* _TO DO_
Your answer must be the line containing "The height and" and each following line to the end of the listing below, copied exactly, with pictures removed and nothing added.

* _STORED DATA_

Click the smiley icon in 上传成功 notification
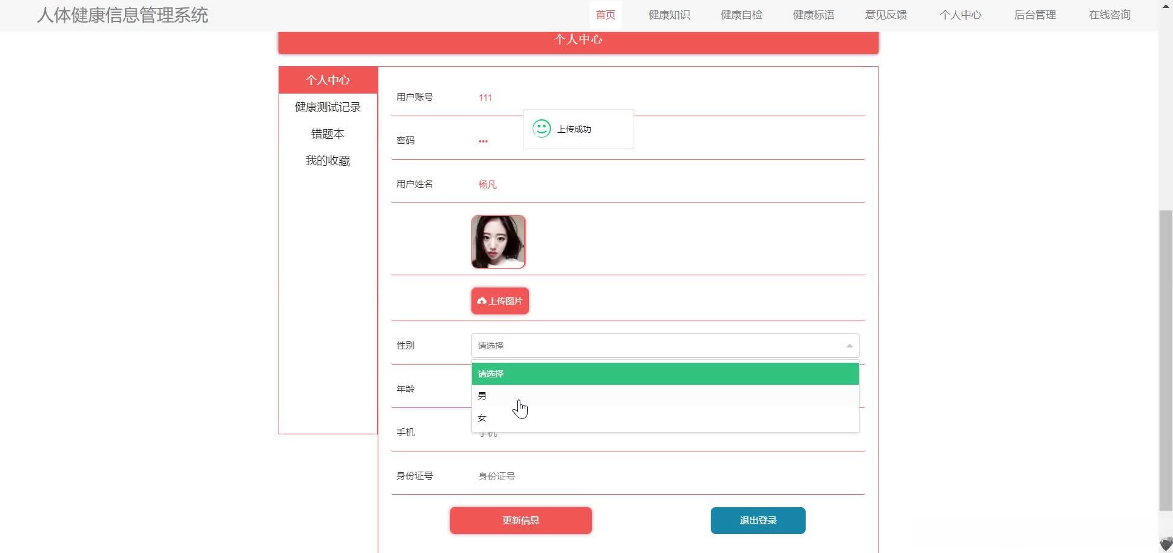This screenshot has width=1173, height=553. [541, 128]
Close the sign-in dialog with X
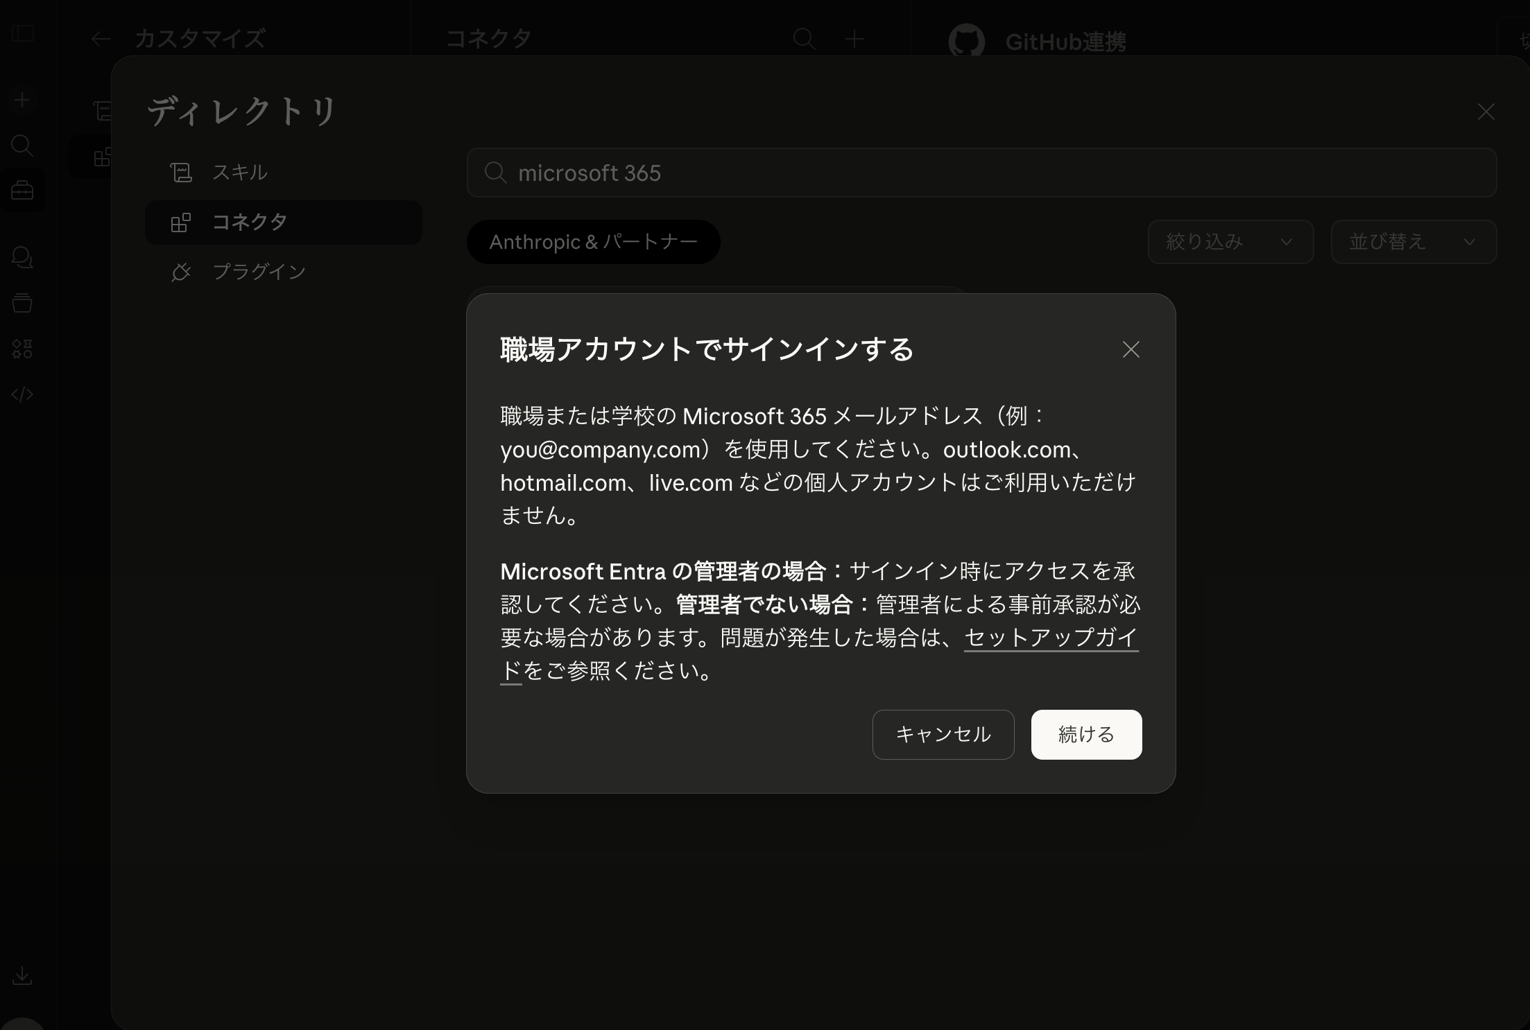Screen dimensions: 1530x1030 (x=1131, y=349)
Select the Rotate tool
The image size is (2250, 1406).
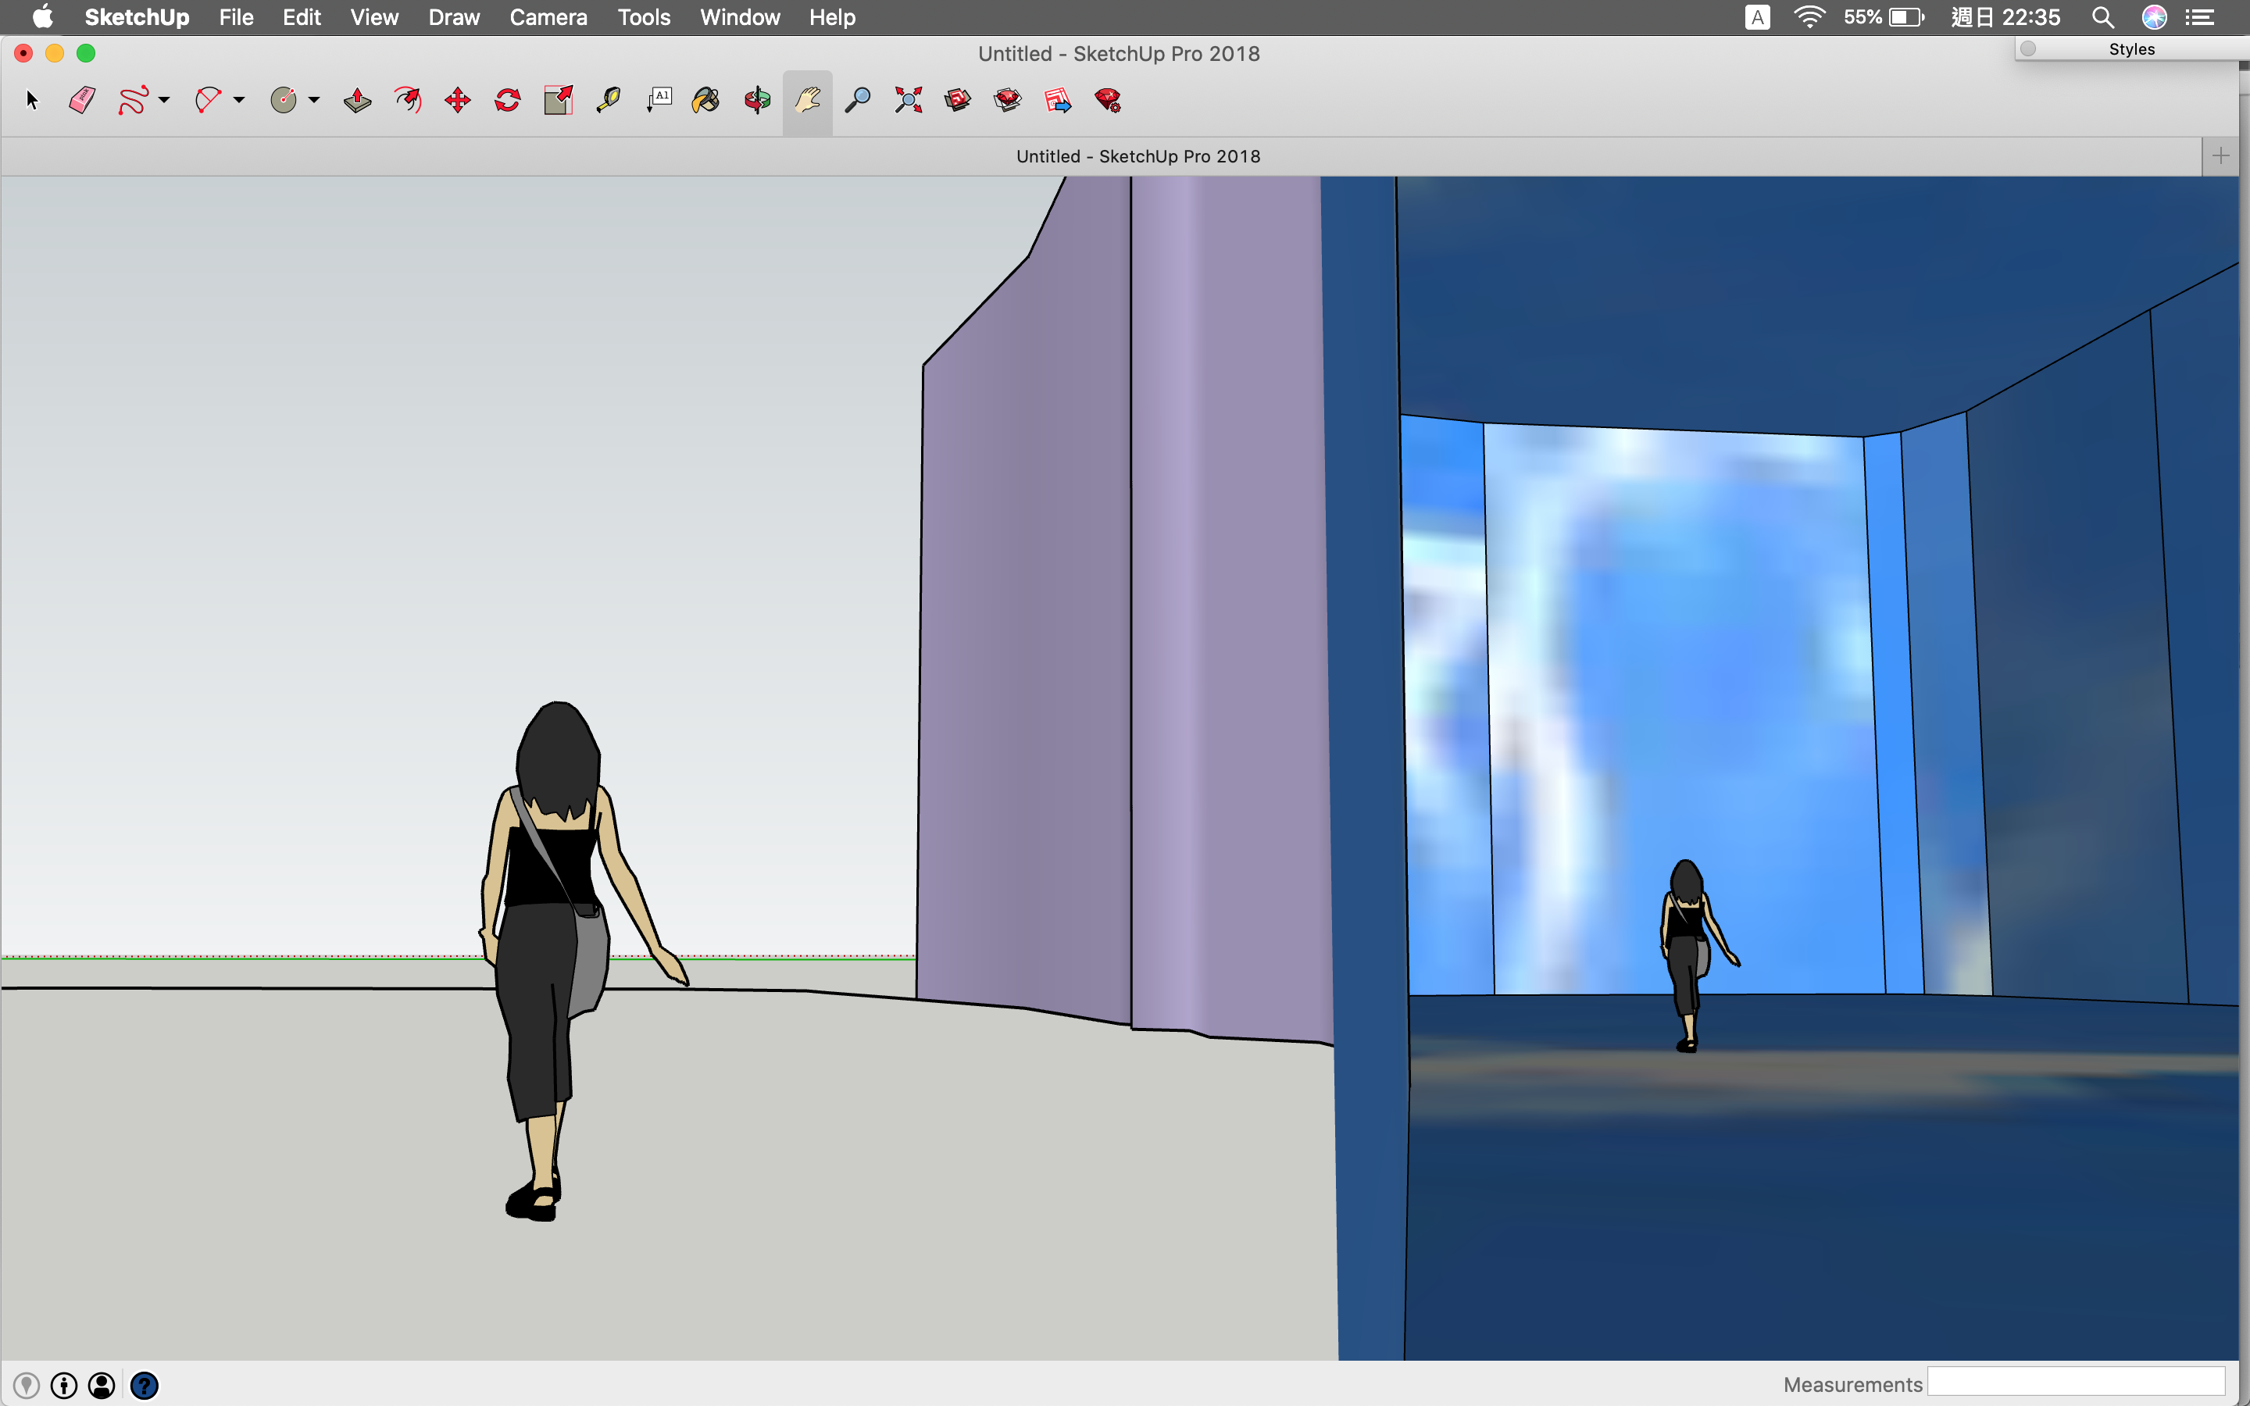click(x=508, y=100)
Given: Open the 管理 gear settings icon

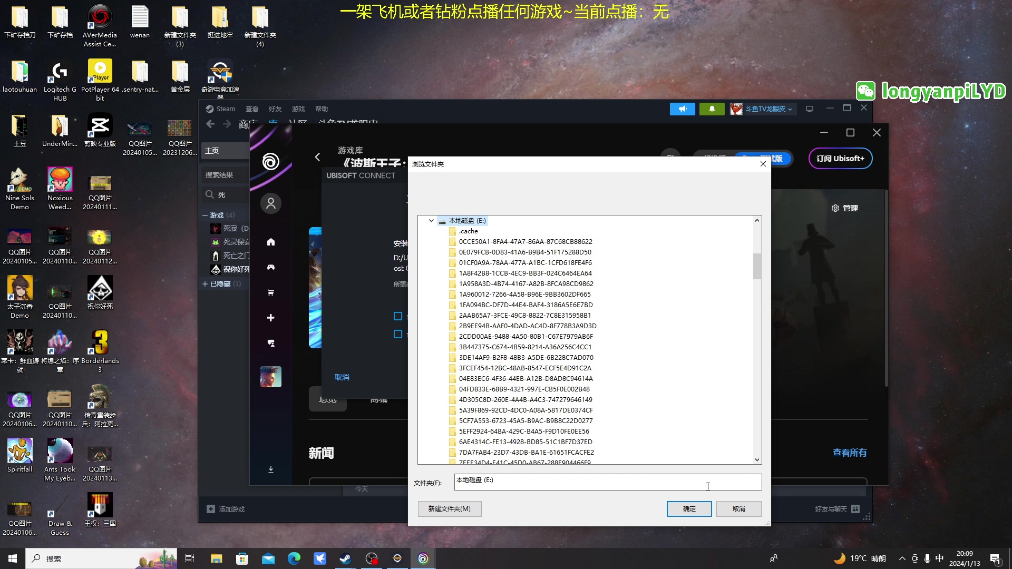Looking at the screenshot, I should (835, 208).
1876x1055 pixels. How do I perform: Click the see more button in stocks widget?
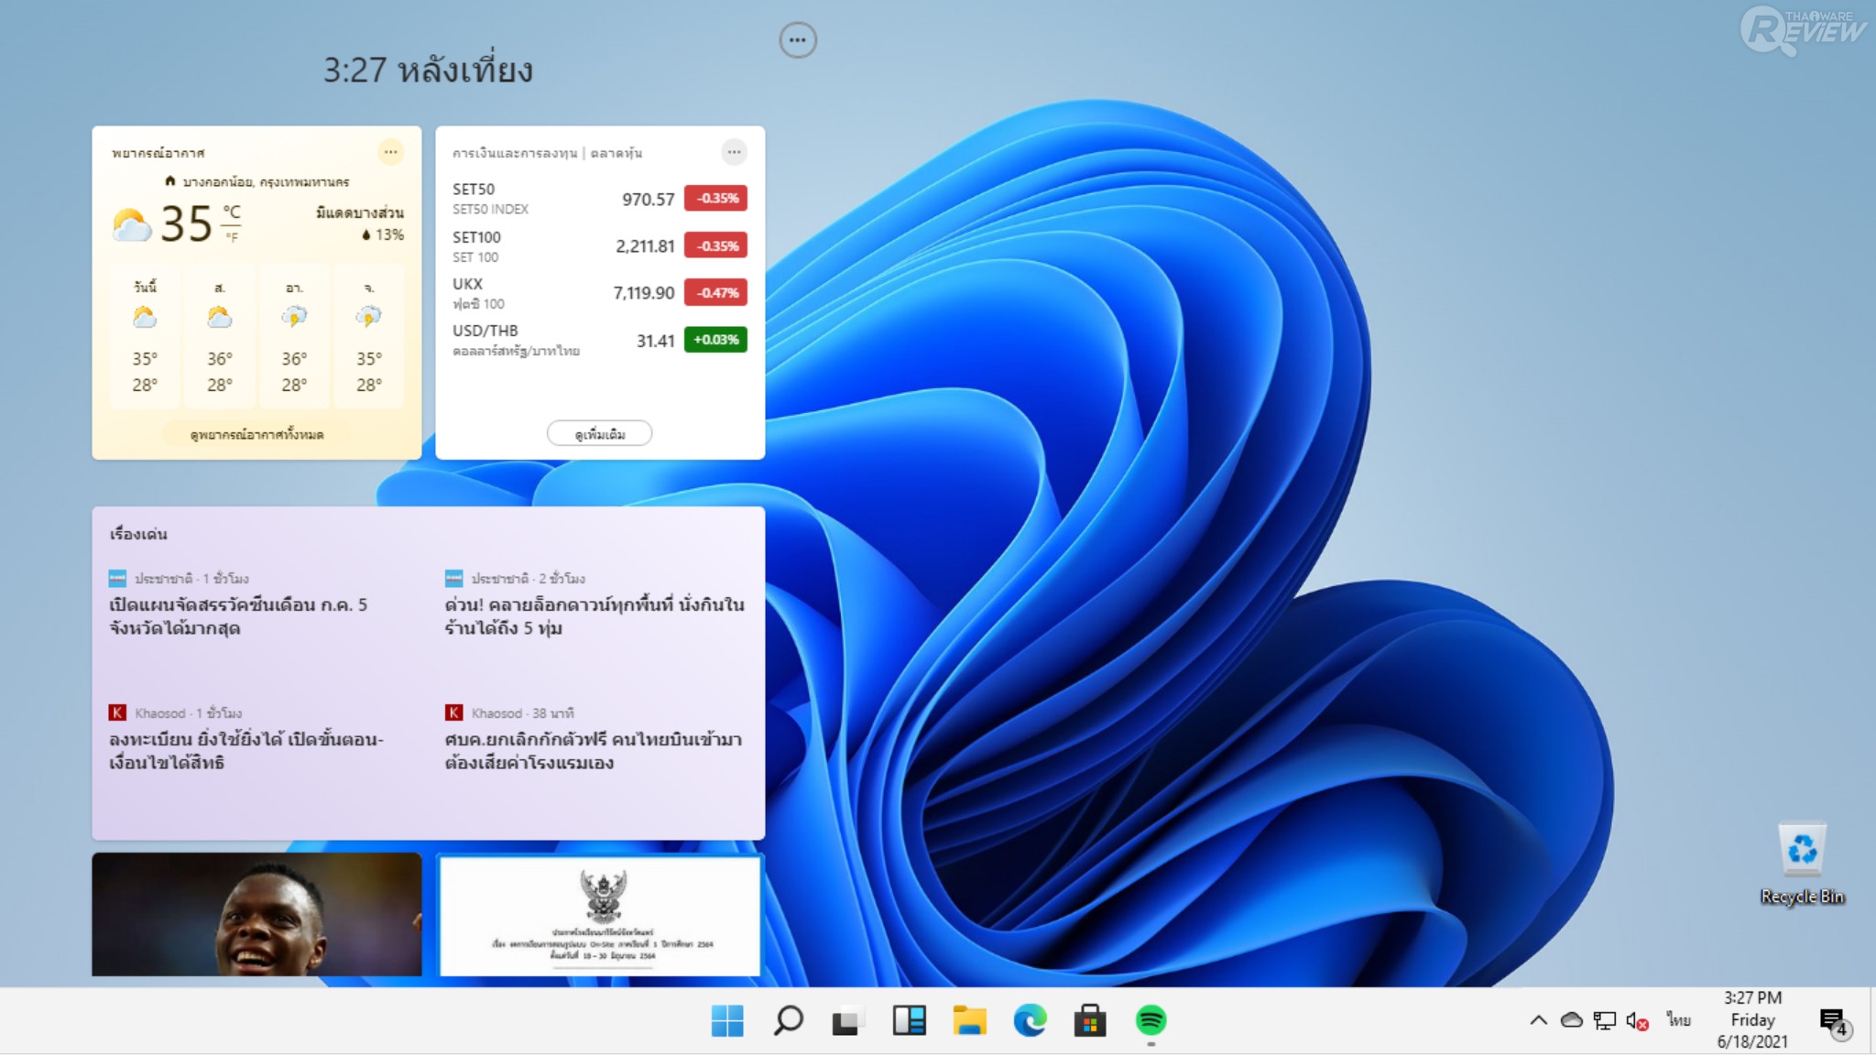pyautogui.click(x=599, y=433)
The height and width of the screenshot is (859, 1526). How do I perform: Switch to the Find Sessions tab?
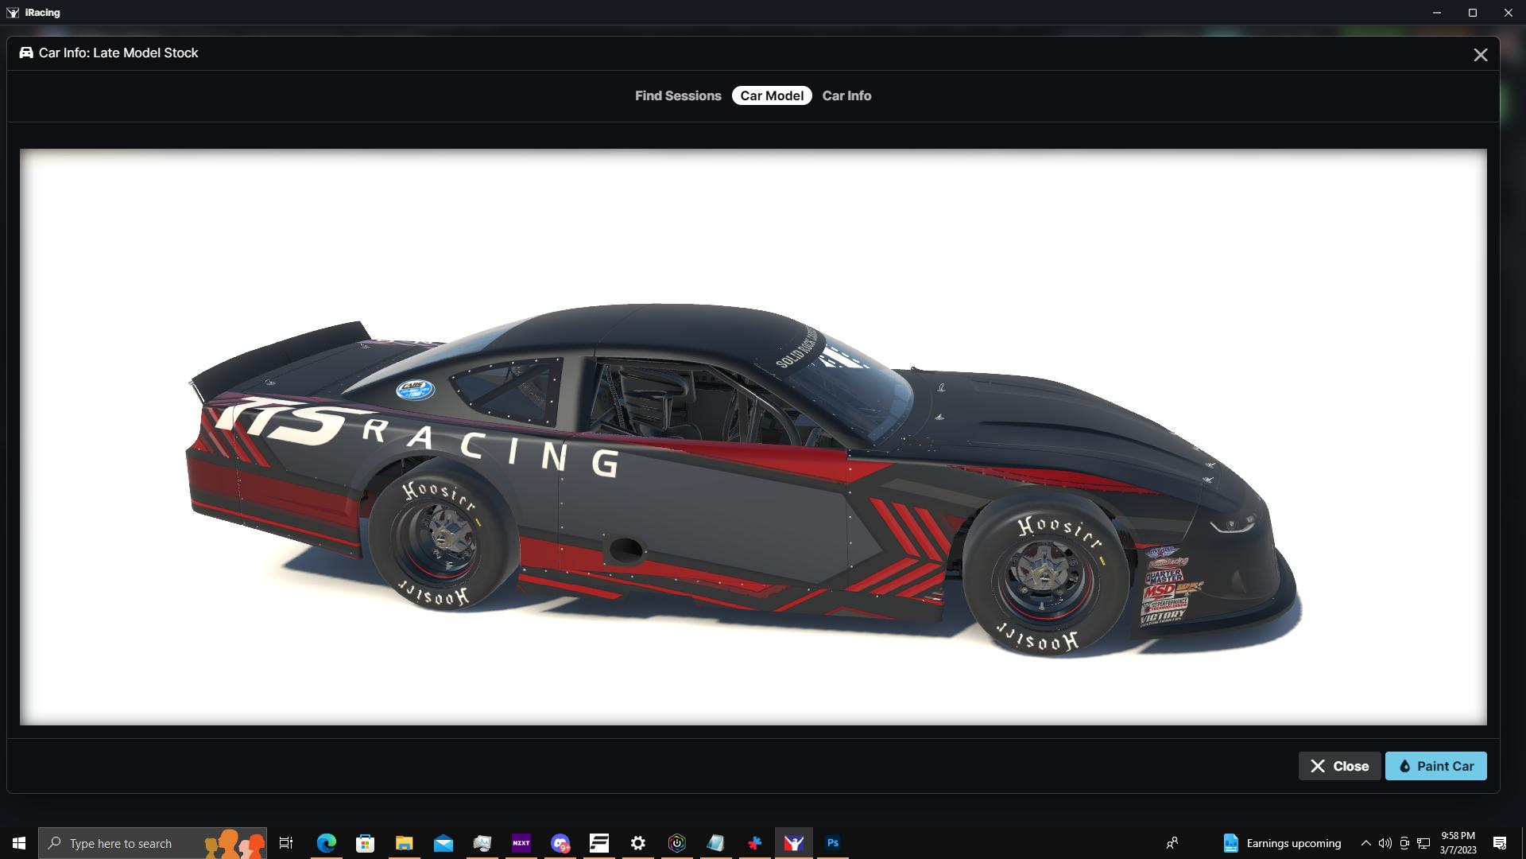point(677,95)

* _EXERCISE RESULT_
The height and width of the screenshot is (859, 1526). How do I perform: Switch to the Find Sessions tab?
point(677,95)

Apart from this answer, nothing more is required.